Titanic Binary Classification

Here we describe a very simple TransmogrifAI workflow for predicting survivors in the often-cited Titanic dataset. The code for building and applying the Titanic model can be found here: Titanic Code, and the data can be found here: Titanic Data.

You can run this code as follows:

cd helloworld
./gradlew compileTestScala installDist
./gradlew -q sparkSubmit -Dmain=com.salesforce.hw.OpTitanicSimple -Dargs="\
`pwd`/src/main/resources/TitanicDataset/TitanicPassengersTrainData.csv"

Let’s break down what’s happening. The code starts off by describing the schema of the data via a case class:

// Passenger data schema
case class Passenger(
  id: Int,
  survived: Int,
  pClass: Option[Int],
  name: Option[String],
  sex: Option[String],
  age: Option[Double],
  sibSp: Option[Int],
  parCh: Option[Int],
  ticket: Option[String],
  fare: Option[Double],
  cabin: Option[String],
  embarked: Option[String]
)

In the main function, we create a spark session as per usual:

// Set up a SparkSession as normal
import org.apache.spark.SparkConf
import org.apache.spark.sql.SparkSession

val conf = new SparkConf().setAppName("TitanicPrediction")
implicit val spark = SparkSession.builder.config(conf).getOrCreate()

We then define the set of raw features that we would like to extract from the data. The raw features are defined using FeatureBuilders, and are strongly typed. TransmogrifAI supports the following basic feature types: Text, Numeric, Vector, List , Set, Map. In addition it supports many specific feature types which extend these base types: Email extends Text; Integral, Real and Binary extend Numeric; Currency and Percentage extend Real. For a complete view of the types supported see the Type Hierarchy and Automatic Feature Engineering section in the Documentation.

Basic FeatureBuilders will be created for you if you use the TransmogrifAI CLI to bootstrap your project as described here. However, it is often useful to edit this code to customize feature generation and take full advantage of the Feature types available (selecting the appropriate type will improve automatic feature engineering steps).

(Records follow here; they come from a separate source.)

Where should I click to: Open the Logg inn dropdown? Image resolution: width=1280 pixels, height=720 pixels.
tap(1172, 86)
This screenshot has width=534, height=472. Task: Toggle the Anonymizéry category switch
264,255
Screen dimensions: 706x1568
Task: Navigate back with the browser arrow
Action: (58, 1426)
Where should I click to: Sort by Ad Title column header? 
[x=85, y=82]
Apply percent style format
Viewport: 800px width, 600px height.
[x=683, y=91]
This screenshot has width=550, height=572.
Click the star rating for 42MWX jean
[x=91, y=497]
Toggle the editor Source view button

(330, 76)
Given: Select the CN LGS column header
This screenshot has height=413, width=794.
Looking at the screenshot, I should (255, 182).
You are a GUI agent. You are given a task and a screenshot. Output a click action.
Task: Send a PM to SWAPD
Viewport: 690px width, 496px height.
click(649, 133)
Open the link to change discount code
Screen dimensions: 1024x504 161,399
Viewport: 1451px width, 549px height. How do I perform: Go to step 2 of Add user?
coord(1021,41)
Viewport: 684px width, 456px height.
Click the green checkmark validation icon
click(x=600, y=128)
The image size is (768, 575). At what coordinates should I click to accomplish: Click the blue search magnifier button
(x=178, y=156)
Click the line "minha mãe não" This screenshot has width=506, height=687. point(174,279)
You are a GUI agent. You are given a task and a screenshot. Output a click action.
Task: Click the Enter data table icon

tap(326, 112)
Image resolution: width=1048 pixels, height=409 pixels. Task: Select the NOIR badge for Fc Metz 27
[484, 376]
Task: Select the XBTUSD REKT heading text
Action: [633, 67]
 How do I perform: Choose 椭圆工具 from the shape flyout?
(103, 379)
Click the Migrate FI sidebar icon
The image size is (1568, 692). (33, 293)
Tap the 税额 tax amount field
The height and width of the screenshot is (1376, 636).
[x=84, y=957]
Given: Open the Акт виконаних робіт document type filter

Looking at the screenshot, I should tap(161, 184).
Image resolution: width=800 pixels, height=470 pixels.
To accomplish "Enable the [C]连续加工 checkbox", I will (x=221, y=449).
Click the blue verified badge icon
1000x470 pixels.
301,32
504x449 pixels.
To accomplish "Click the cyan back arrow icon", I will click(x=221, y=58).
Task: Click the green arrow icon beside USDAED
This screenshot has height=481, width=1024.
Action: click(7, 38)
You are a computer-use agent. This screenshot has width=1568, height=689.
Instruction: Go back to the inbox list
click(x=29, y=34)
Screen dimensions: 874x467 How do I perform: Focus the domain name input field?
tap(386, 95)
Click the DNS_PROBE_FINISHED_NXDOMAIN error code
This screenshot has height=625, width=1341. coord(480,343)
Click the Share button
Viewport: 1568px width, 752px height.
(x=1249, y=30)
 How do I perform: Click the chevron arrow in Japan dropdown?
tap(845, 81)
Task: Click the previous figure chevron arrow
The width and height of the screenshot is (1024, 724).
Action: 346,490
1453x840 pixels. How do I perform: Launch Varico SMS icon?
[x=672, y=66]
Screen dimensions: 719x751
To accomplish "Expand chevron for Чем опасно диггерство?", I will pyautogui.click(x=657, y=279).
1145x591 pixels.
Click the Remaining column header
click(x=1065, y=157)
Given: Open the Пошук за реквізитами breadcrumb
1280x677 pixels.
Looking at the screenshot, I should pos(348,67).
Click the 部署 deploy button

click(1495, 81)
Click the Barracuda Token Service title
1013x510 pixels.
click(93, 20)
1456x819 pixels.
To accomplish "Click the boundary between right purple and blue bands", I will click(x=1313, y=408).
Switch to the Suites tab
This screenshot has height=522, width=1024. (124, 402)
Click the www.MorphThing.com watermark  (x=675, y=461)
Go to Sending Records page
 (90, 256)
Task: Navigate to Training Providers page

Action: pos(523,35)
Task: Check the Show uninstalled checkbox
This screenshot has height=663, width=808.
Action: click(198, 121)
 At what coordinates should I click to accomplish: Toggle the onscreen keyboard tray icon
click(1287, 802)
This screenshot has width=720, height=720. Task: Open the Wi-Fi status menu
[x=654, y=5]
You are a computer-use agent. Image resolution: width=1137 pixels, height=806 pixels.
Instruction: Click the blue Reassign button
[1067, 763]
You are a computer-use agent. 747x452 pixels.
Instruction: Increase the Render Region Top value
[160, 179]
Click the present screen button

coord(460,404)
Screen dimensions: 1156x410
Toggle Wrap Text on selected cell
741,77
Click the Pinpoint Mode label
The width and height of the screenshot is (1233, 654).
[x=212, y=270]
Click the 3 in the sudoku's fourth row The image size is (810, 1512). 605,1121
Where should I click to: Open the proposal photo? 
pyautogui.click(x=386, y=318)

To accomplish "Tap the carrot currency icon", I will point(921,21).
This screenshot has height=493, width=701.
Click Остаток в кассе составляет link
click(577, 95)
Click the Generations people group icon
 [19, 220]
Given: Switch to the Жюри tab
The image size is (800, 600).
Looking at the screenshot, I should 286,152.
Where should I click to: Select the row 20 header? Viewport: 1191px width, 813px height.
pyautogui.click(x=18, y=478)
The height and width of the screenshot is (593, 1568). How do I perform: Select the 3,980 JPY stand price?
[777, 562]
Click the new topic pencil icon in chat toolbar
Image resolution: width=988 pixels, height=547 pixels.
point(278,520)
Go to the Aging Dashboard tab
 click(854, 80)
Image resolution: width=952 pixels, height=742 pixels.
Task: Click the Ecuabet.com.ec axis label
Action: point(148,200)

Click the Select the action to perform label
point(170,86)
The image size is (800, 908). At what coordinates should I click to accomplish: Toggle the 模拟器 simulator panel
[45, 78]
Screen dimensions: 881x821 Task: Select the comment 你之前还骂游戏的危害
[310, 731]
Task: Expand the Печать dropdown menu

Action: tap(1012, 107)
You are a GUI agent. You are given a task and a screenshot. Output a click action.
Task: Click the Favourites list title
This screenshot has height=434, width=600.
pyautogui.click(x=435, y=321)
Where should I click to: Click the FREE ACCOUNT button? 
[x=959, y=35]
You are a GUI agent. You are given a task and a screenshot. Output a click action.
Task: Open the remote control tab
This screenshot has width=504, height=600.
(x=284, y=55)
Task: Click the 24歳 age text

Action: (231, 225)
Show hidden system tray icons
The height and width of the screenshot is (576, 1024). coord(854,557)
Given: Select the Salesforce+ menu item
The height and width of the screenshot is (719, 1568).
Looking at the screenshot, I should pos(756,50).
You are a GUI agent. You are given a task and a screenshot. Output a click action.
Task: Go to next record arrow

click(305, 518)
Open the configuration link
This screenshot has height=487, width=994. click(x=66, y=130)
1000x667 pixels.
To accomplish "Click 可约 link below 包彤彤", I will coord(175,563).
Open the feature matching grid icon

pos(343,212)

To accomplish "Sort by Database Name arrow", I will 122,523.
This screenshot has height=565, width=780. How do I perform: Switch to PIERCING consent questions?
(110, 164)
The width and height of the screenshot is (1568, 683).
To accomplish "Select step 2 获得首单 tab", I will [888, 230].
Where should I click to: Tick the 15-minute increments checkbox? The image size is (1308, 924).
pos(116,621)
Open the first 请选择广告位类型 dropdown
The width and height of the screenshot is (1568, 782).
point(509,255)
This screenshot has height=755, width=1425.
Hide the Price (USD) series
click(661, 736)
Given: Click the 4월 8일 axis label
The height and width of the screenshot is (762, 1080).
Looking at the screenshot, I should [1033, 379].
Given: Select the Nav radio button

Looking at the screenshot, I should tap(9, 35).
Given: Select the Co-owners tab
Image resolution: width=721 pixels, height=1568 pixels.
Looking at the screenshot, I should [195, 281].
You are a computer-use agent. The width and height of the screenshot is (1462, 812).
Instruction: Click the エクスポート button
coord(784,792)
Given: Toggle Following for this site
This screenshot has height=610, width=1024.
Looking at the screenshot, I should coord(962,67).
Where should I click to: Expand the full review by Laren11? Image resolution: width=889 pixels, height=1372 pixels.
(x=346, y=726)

When defining raw features, specify the extract logic to be applied to the raw data, and also annotate the features as either predictor or response variables via the FeatureBuilders:

// import necessary packages
import com.salesforce.op.features.FeatureBuilder
import com.salesforce.op.features.types._
import com.salesforce.op._

// Define features using the TransmogrifAI types based on the data
val survived = FeatureBuilder.RealNN[Passenger].extract(_.survived.toRealNN).asResponse

val pClass = FeatureBuilder.PickList[Passenger].extract(_.pClass.map(_.toString).toPickList).asPredictor

val name = FeatureBuilder.Text[Passenger].extract(_.name.toText).asPredictor

val sex = FeatureBuilder.PickList[Passenger].extract(_.sex.map(_.toString).toPickList).asPredictor

val age = FeatureBuilder.RealNN[Passenger].extract(_.age.toRealNN).asPredictor

val sibSp = FeatureBuilder.Integral[Passenger].extract(_.sibSp.toIntegral).asPredictor

val parCh = FeatureBuilder.Integral[Passenger].extract(_.parCh.toIntegral).asPredictor

val ticket = FeatureBuilder.PickList[Passenger].extract(_.ticket.map(_.toString).toPickList).asPredictor

val fare = FeatureBuilder.Real[Passenger].extract(_.fare.toReal).asPredictor

val cabin = FeatureBuilder.PickList[Passenger].extract(_.cabin.map(_.toString).toPickList).asPredictor

val embarked = FeatureBuilder.PickList[Passenger].extract(_.embarked.map(_.toString).toPickList).asPredictor

Now that the raw features have been defined, we go ahead and define how we would like to manipulate them via Stages (Transformers and Estimators). A TransmogrifAI Stage takes one or more Features, and returns a new Feature. TransmogrifAI provides numerous handy short cuts for specifying common feature manipulations. For basic arithmetic operations, you can just use “+”, “-“, “*” and “/”. In addition, shortcuts like “normalize”, “pivot” and “map” are also available.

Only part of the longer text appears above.